Requirement: Can you convert the lines starting with the one that contains "Viewport: 738px width, 554px" and running through the last line into a two-column CSV with headers instruction and click, one row per instruction paired with its answer, each field quoted and line breaks replaced by spaces? Leave the pictures out.

------------------------------

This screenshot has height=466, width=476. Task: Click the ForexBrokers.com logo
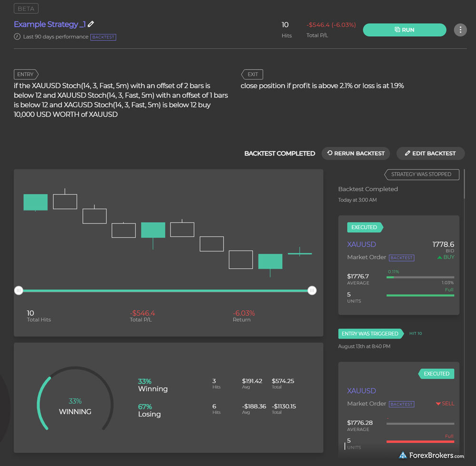(x=431, y=456)

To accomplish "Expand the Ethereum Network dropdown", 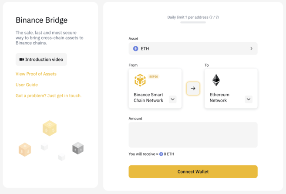I will pyautogui.click(x=249, y=99).
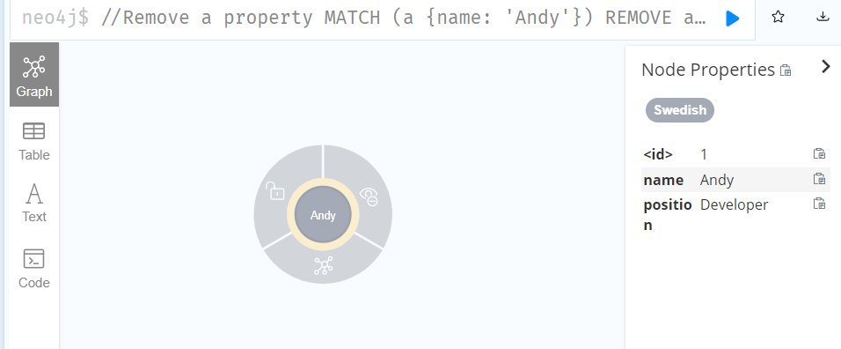Save the query as a favorite with the star
This screenshot has width=841, height=349.
click(x=778, y=17)
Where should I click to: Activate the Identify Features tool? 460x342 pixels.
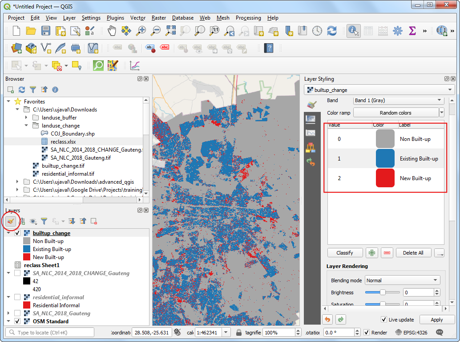[x=353, y=31]
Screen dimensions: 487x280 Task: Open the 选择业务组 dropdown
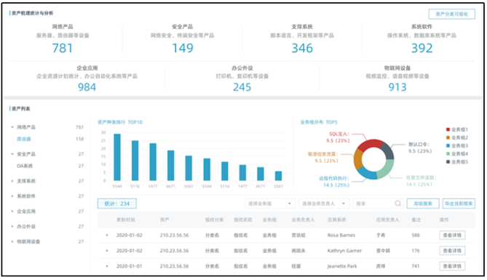[x=269, y=204]
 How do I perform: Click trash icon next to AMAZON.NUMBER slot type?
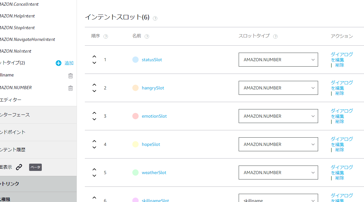[71, 88]
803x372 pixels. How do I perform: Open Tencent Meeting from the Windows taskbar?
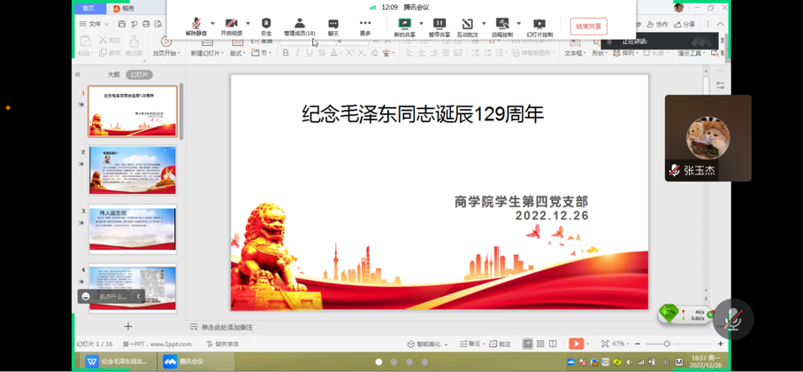click(x=184, y=361)
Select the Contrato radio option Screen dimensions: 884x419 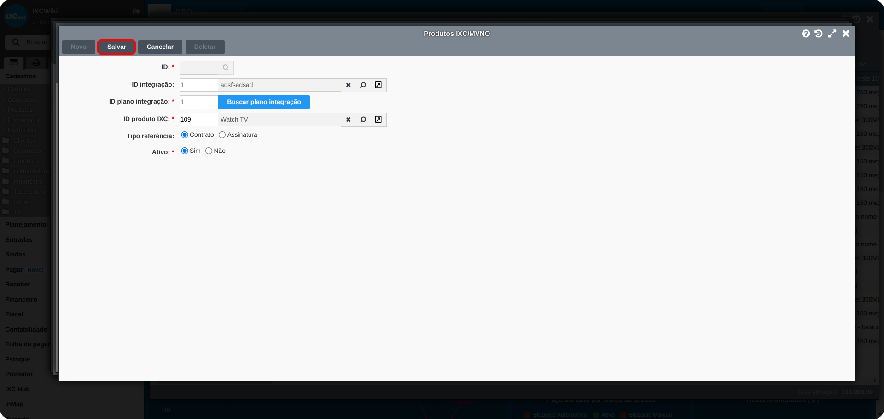click(185, 135)
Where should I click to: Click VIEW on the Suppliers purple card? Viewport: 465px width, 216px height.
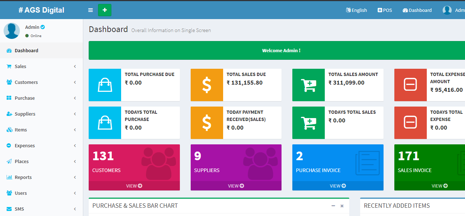[236, 186]
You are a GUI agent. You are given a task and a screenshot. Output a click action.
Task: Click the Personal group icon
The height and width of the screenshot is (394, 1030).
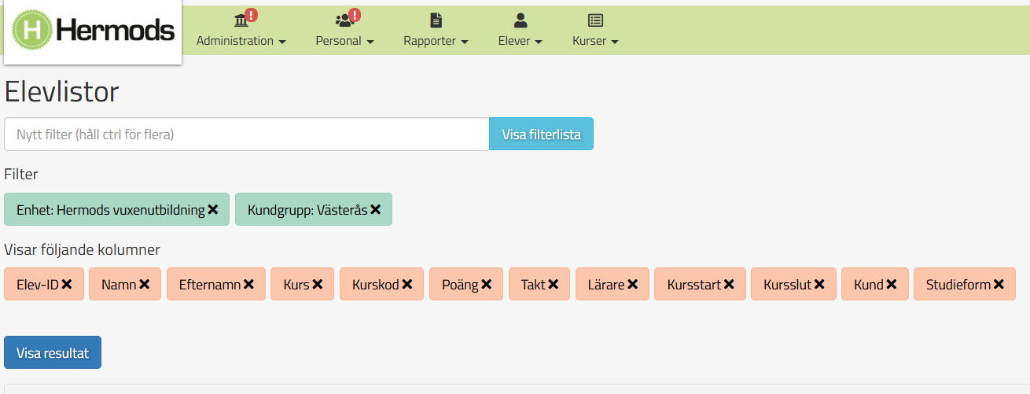pyautogui.click(x=344, y=20)
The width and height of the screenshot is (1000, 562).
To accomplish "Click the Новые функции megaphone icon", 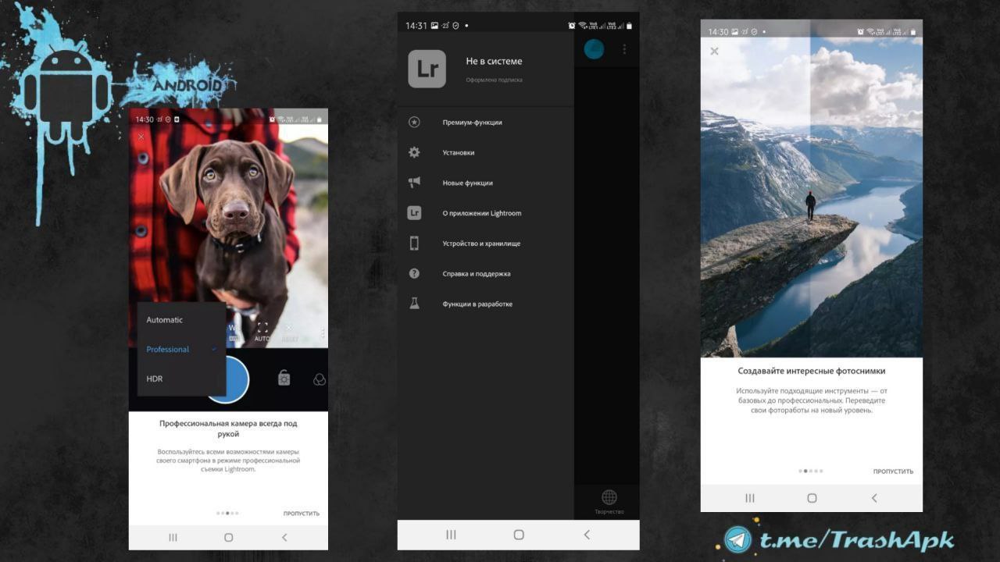I will pyautogui.click(x=414, y=183).
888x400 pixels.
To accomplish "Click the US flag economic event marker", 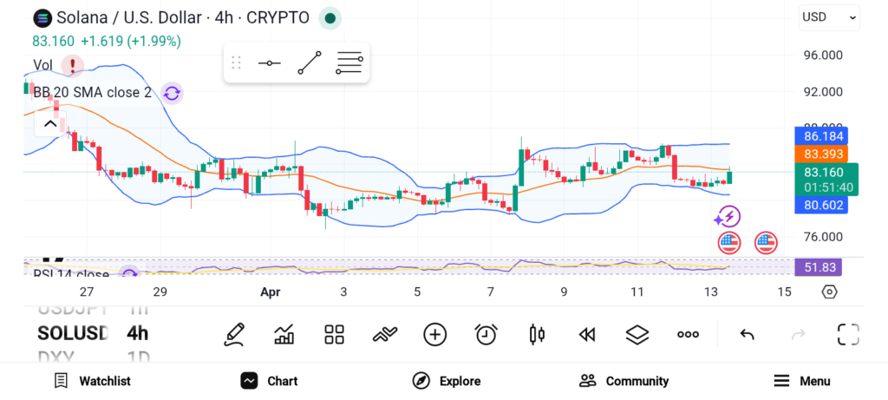I will pyautogui.click(x=729, y=243).
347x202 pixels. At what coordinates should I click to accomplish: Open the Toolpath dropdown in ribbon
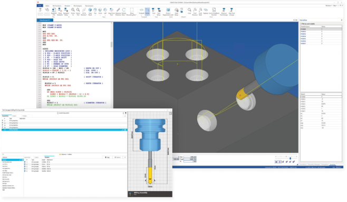(142, 12)
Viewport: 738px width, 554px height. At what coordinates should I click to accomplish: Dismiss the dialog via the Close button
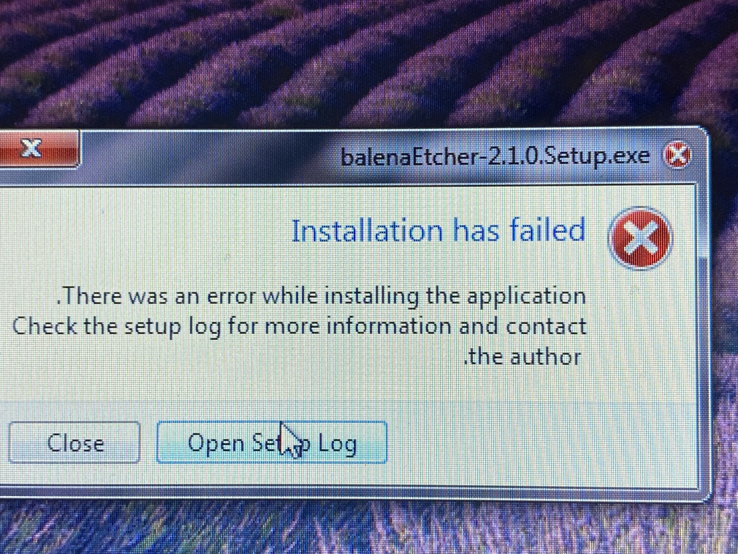click(74, 442)
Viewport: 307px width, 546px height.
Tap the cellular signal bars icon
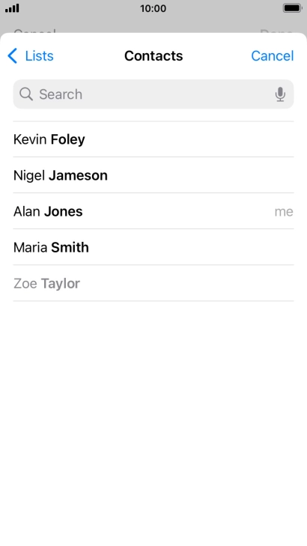point(12,8)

------------------------------

Solution to this problem:
instruction,click
"Viewport: 738px width, 554px height. At what coordinates should I click to accomplish: Dismiss the dialog via the Close button","click(74, 442)"
"Viewport: 307px width, 546px height. Tap the cellular signal bars icon","point(12,8)"